Thanks for the explanation.


----------



## mjd (Mar 13, 2009)

TheClash said:


> also..if i go with the NS...should i get the RC? i have never ridden a rc board...not too sure if it will help or hinder my riding? i like the idea of more float in the powder but i am worried about the "squirrelyness" that i have heard about on flats/groomers....so someone set me straight. can a guy that has been riding in the mid 80's, built his first board in wood shop with winter boots screwed to the board and full sheet metal base learn to handle such a high powered board like the f1?
> 
> ps. just discovered the jones flagship...so i will throw that one in the mix as well.


Reverse camber is a truly beautiful thing in pow and for press-work. I've bought, borrowed, and demo'd just about every rocker variation out there over the last 3 years to get a handle on what works the best for me. In the end camber just feels much much more stable on hard pack and ice, a lot more pop off natural features, a lot more stable landing spins, and a lot better edge hold- IMHO. So that's why I have quiver of reverse and regular camber boards.


----------



## Toecutter (Oct 11, 2009)

TheClash said:


> also..if i go with the NS...should i get the RC? i have never ridden a rc board...not too sure if it will help or hinder my riding? i like the idea of more float in the powder but i am worried about the "squirrelyness" that i have heard about on flats/groomers....so someone set me straight. can a guy that has been riding in the mid 80's, built his first board in wood shop with winter boots screwed to the board and full sheet metal base learn to handle such a high powered board like the f1?


My first time on a snowboard was in 1986, with size 12 Sorel boots on my size 10.5 feet strapped into a Kemper plank. Not pretty.

The reverse camber design is really terrific. It works great in powder and I have found that it is much easier to handle than a normal camber board on the groomers. In addition, something about the NeverSummer design makes it slide really well on the flats. I have found myself gliding right past several people who had to un-strap on the flats and push. The only situation in which I prefer a normal camber board is carving on hard pack or ice. So if you are concerned about learning to handle a reverse camber board, I don't think you should worry about it because I think it is much more forgiving.

Someone please correct me if I'm wrong, but I believe all of the NeverSummer boards are reverse camber this year.


----------



## little devil (Aug 18, 2009)

Every N.S. this year has both rocker and camber. There r.c. design. All boards have the same r.c. design besides the raptor. Which has a nose 2 inches longer.


----------



## Dano (Sep 16, 2009)

Are you guys finding RC squirrley on hard pack as well or mainly just rockered?


----------



## Mr.
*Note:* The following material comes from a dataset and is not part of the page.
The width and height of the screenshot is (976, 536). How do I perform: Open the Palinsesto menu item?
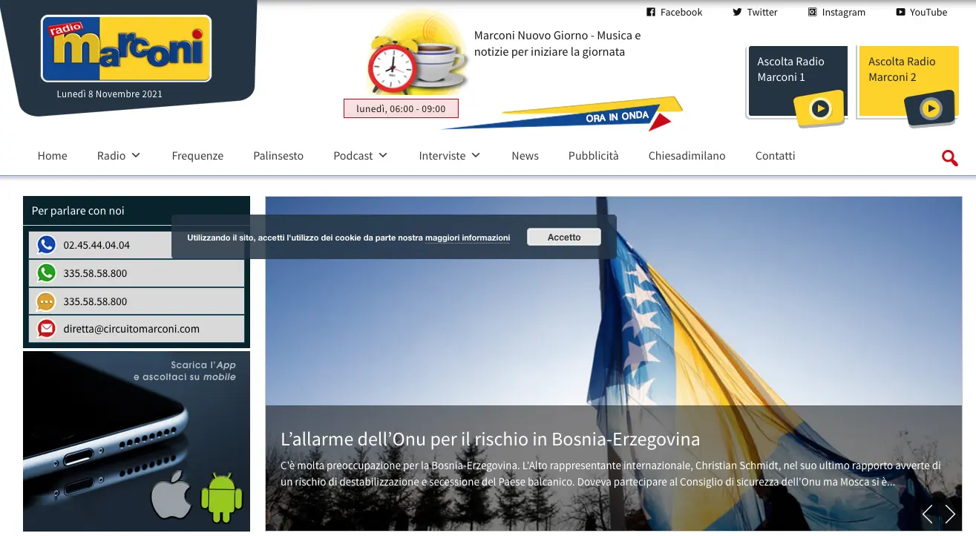tap(278, 156)
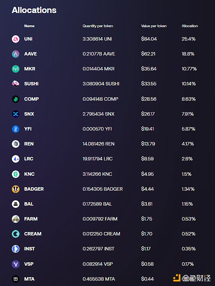The width and height of the screenshot is (215, 286).
Task: Click the Quantity per token header
Action: [98, 26]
Polonia (Apr 5, 2009)

Im eager to test out my new supermodel x this season.....i know its a board thats designed specifically for pow with its 10mm taper at the tail, but im curious to see how it is on hardpack.


----------



## Dano (Sep 16, 2009)

Is it still cambered or did they throw an alternative to it?


----------



## Mr. Polonia (Apr 5, 2009)

Dano said:


> Is it still cambered or did they throw an alternative to it?
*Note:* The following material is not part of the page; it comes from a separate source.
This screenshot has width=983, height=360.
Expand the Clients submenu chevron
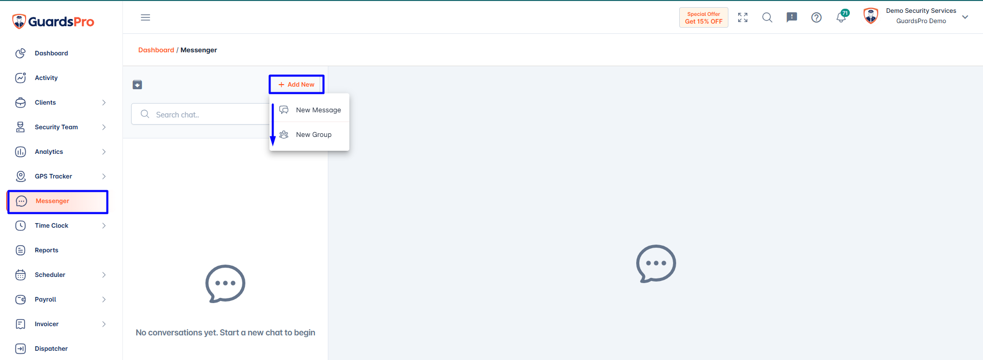pos(104,103)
mine is cambered,,,,but they do have the S rocker version of it


----------



## Gnarly (Mar 12, 2008)

radnorthwest said:


> Try out Triple Base Tech from Bataleon if you're looking for fast edge to edge and power through crud. Their raised edges don't catch on anything...unless you want to when you're initiating a turn. The Enemy is super tech (and expensive!) but a really nice ride.


This is exactly what I'd recommend as well. The Bataleon Enemy. It'll turn you into a euro-carving machine.


----------



## mjd (Mar 13, 2009)

Dano said:


> Are you guys finding RC squirrley on hard pack as well or mainly just rockered?


I found it didn't have the edge control I needed (or wanted) for how I ride at least on hard pack and when going over ice. Plus I love the way camber pops. It also feels a little too loose or slippy to me, if that makes sense, when spinning off of stuff and landing.


----------



## Leo (Nov 24, 2009)

Just to be the odd man out...

Go with the Vapor and say Eff the rest. Let the haters hate playa!


Seriously though, if budget is an issue, the NS is a very popular choice as you can see. The only real thing going on for the Vapor is the weight. It's just so stupidly light. Actually, it has a lot of pop too. Very, very stable. It's cambered though.

You might want a reverse or a hybrid rocker for powder.


----------